_What you have to do:_
Rewrite the lines from the beginning through the line containing "click(x=368, y=27)" as a JSON list of strings, with one string per line and blank lines omitted. Leave the pictures out of your answer.

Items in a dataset
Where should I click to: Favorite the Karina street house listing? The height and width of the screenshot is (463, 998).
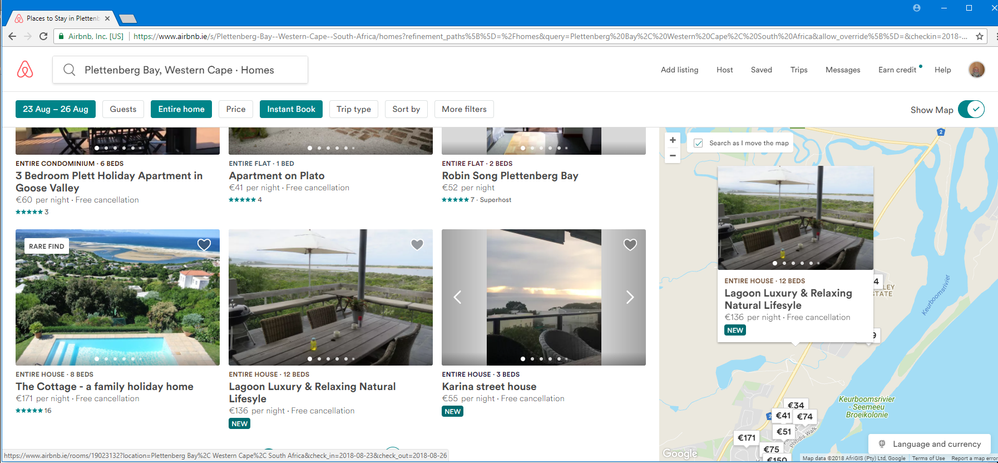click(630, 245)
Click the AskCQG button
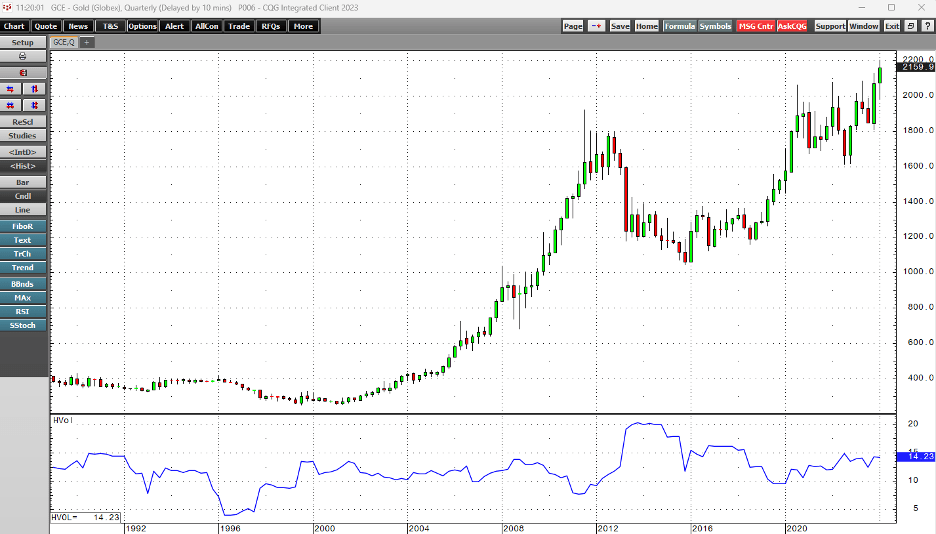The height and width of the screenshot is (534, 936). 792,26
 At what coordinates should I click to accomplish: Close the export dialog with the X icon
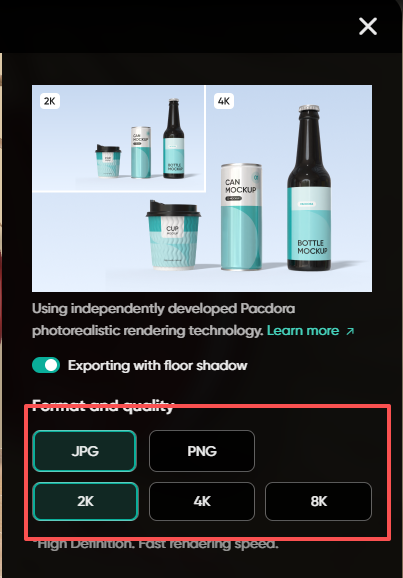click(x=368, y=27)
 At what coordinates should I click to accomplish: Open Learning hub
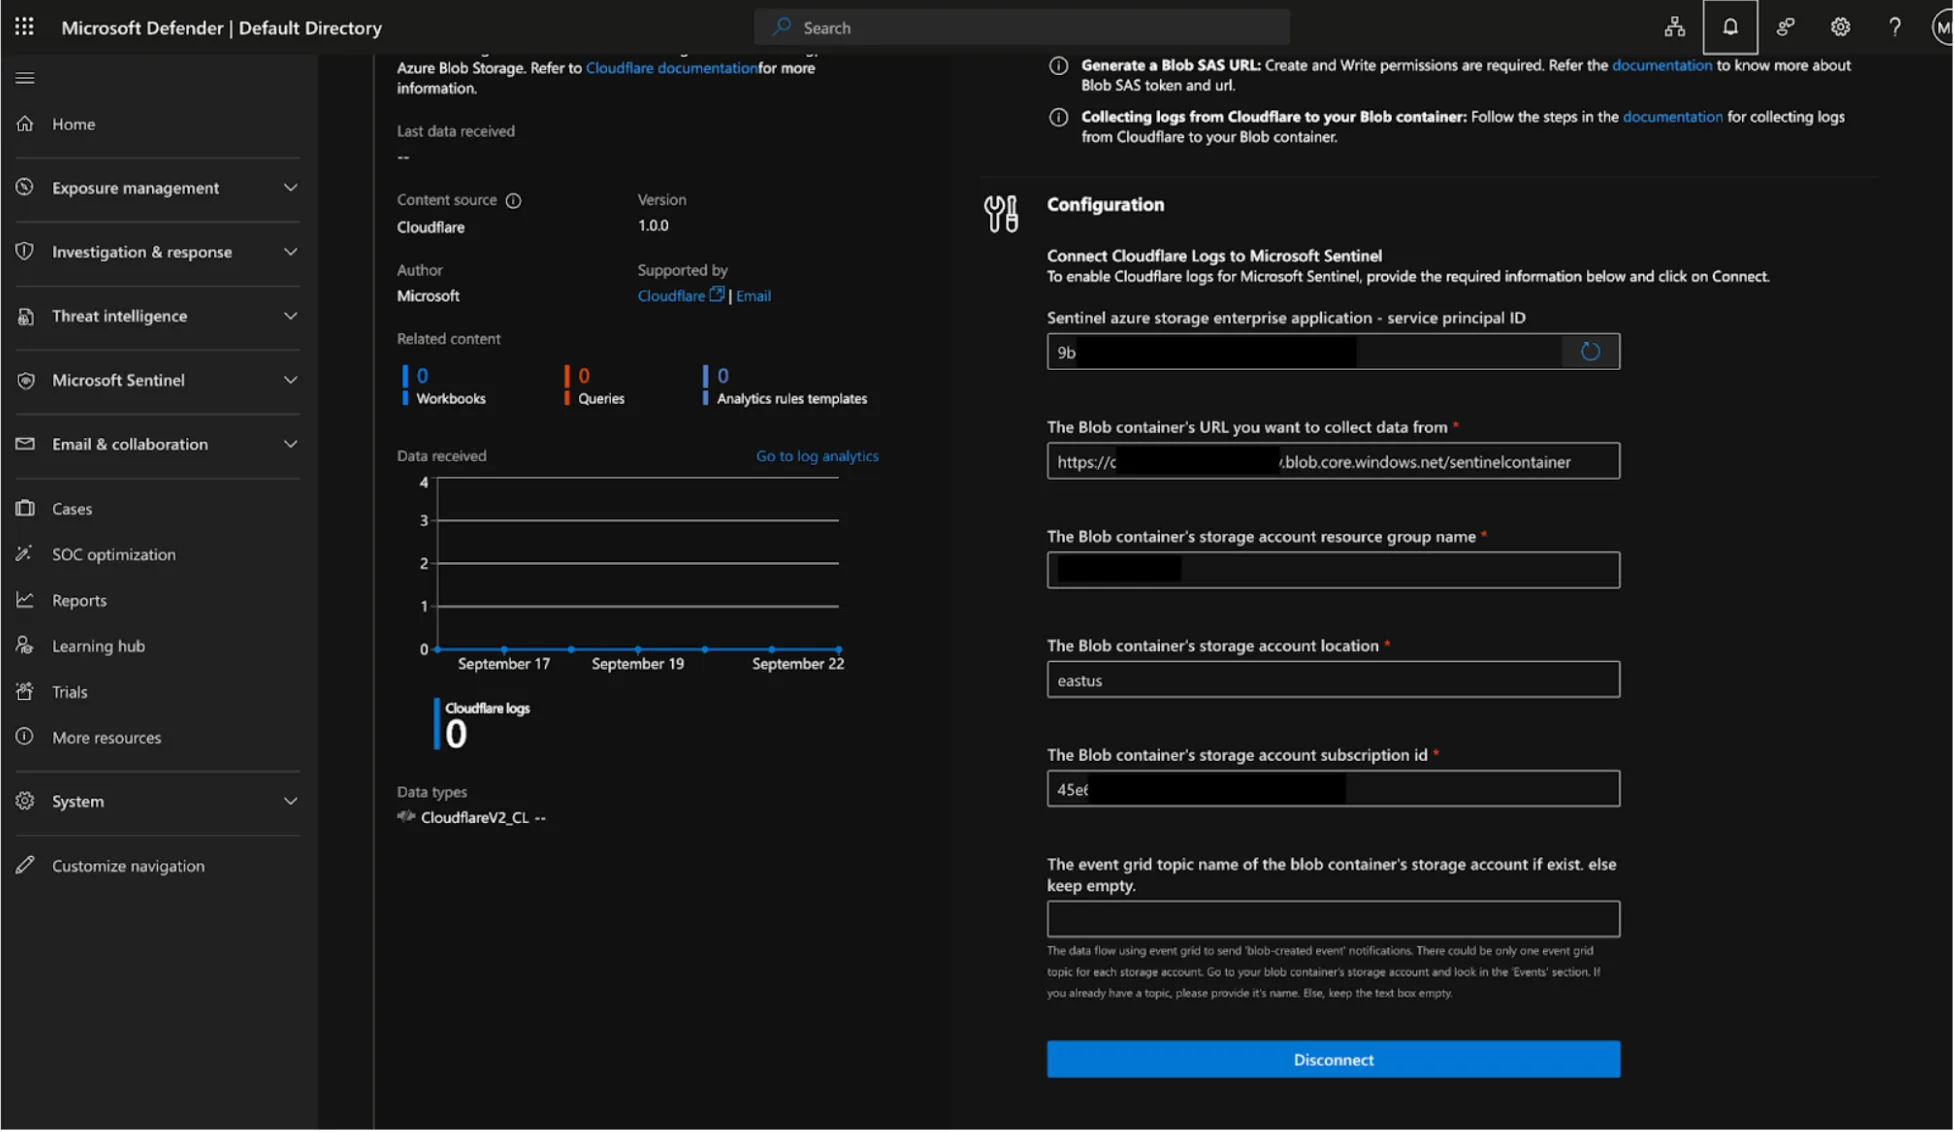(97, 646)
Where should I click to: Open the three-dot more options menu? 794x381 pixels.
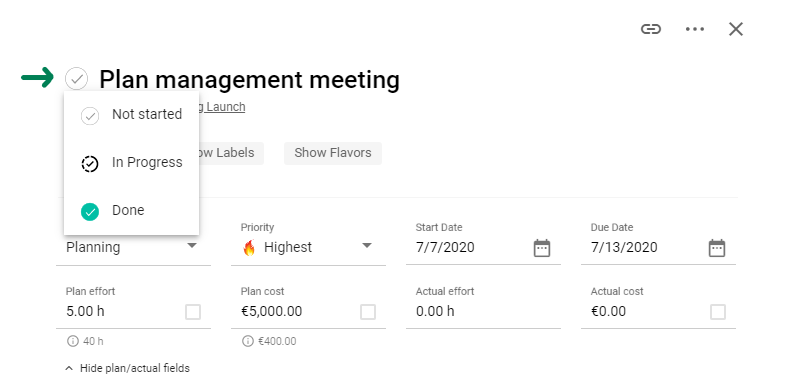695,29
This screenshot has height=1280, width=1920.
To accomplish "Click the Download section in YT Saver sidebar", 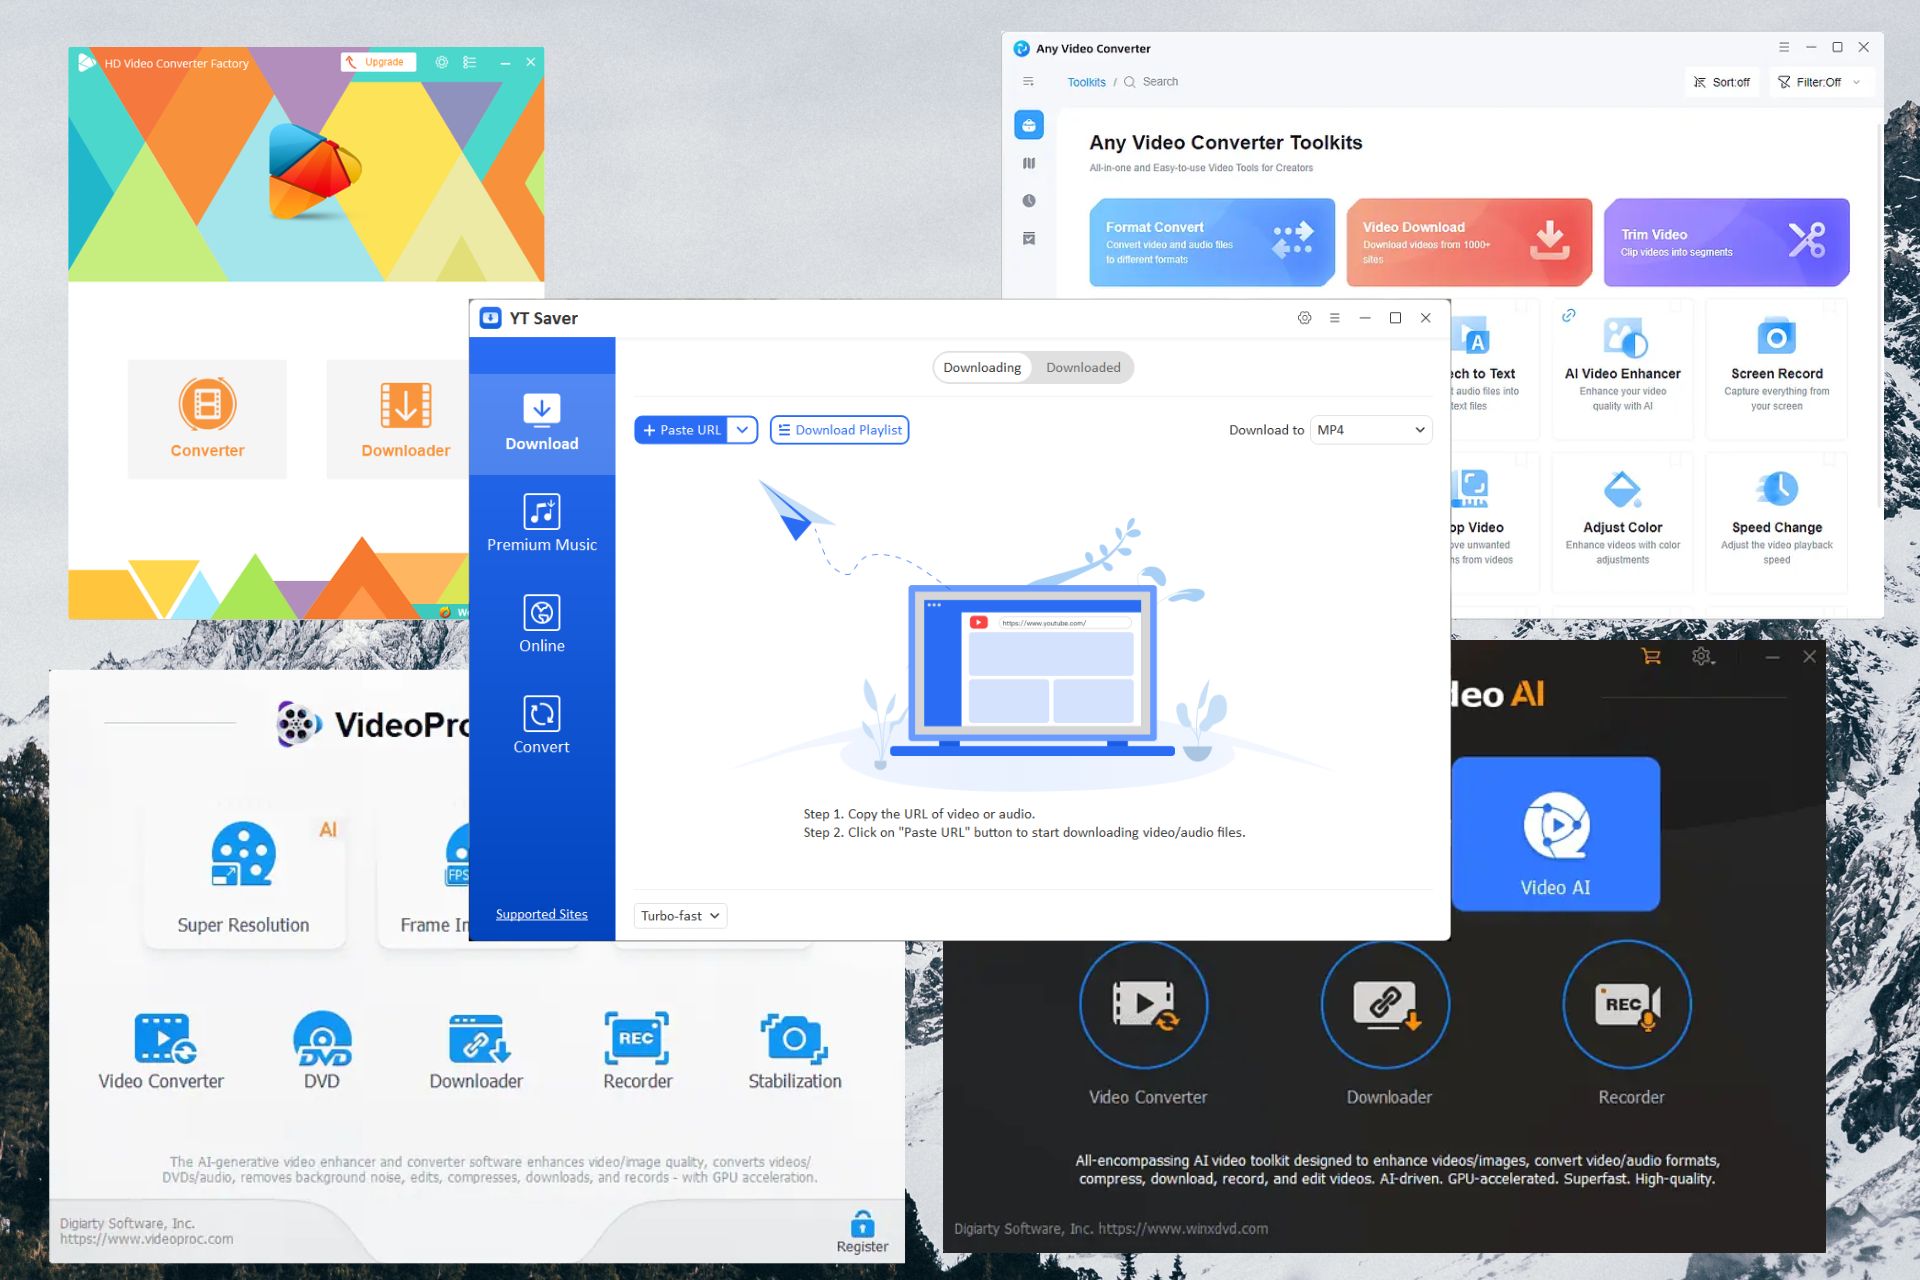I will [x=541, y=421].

_Worked solution:_
[
  "Where should I click to: Favorite the Karina street house listing? The height and width of the screenshot is (463, 998).",
  "click(630, 245)",
  "Click the AskCQG button",
  "The height and width of the screenshot is (534, 936). 792,26",
  " At what coordinates should I click to accomplish: Close the export dialog with the X icon",
  "click(x=368, y=27)"
]